**Enregistrements**
------------------------------------------------------------------------
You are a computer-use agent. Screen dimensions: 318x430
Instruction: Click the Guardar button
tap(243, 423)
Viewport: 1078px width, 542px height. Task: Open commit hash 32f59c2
------------------------------------------------------------------------
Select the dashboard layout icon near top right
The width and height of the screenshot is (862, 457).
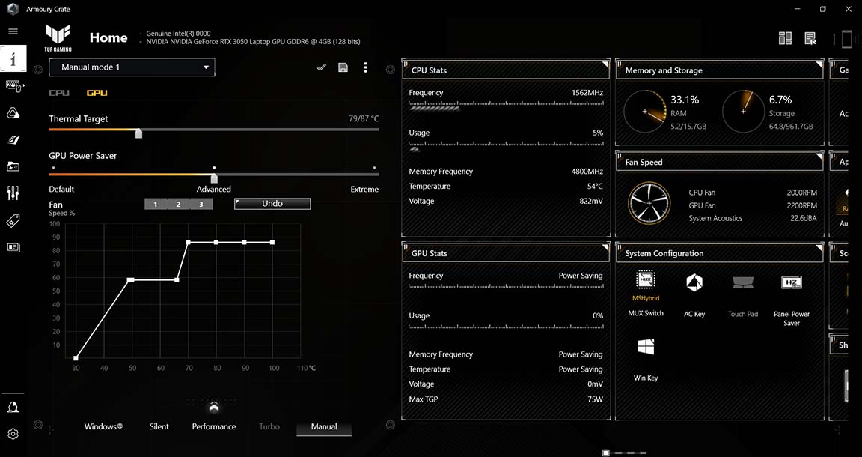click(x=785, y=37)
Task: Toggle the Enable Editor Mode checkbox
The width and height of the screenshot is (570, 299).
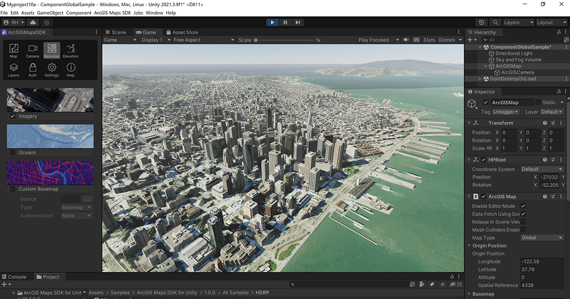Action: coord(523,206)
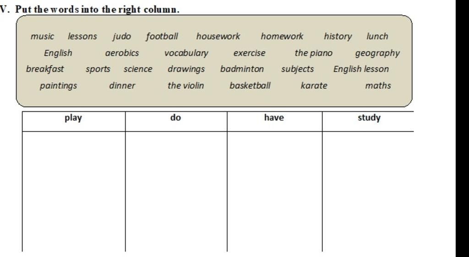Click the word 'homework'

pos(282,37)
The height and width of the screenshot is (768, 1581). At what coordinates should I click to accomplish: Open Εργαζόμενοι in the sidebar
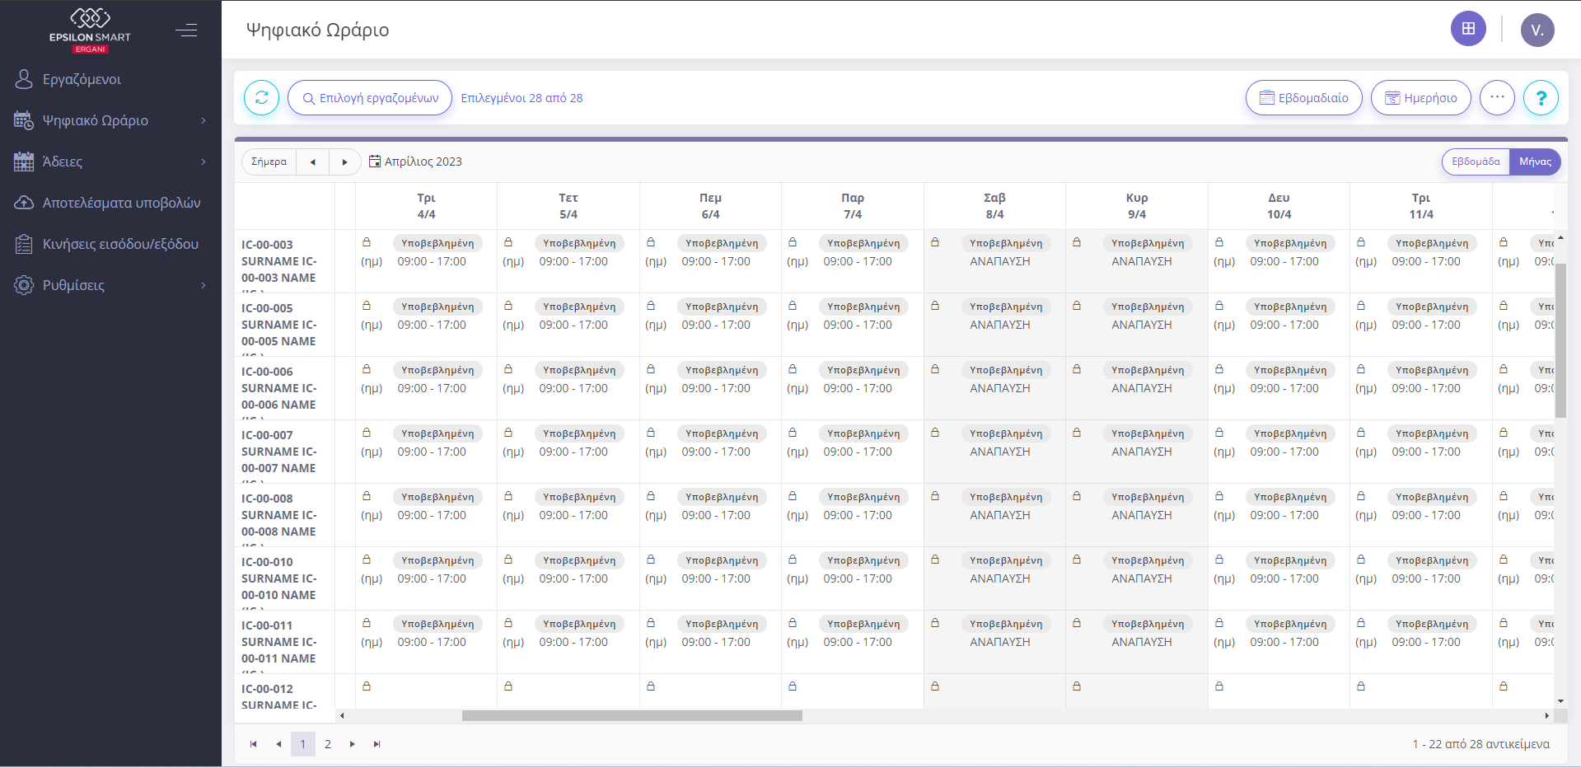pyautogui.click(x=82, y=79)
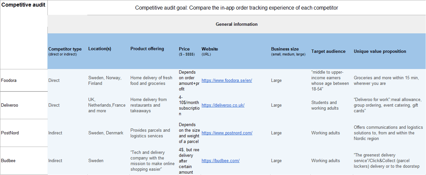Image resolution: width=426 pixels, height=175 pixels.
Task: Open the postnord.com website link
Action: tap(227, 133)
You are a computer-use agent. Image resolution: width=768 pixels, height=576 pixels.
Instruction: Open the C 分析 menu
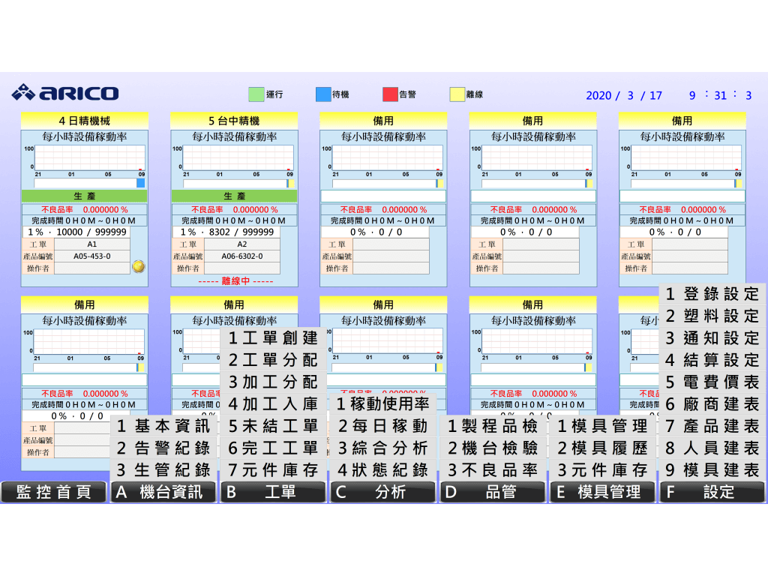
------------------------------------------------------------------------
**Consigne**
Dans le listing, remplace « layout » par « settings » en recopiant les lignes à partir de celle qui contient « Select the dashboard » jusqu'à celle qui contient « click(x=785, y=37) » incluse, sans rien changer d'autre. Laisse les images de côté.

**Résultat**
Select the dashboard settings icon near top right
The width and height of the screenshot is (862, 457).
click(x=785, y=37)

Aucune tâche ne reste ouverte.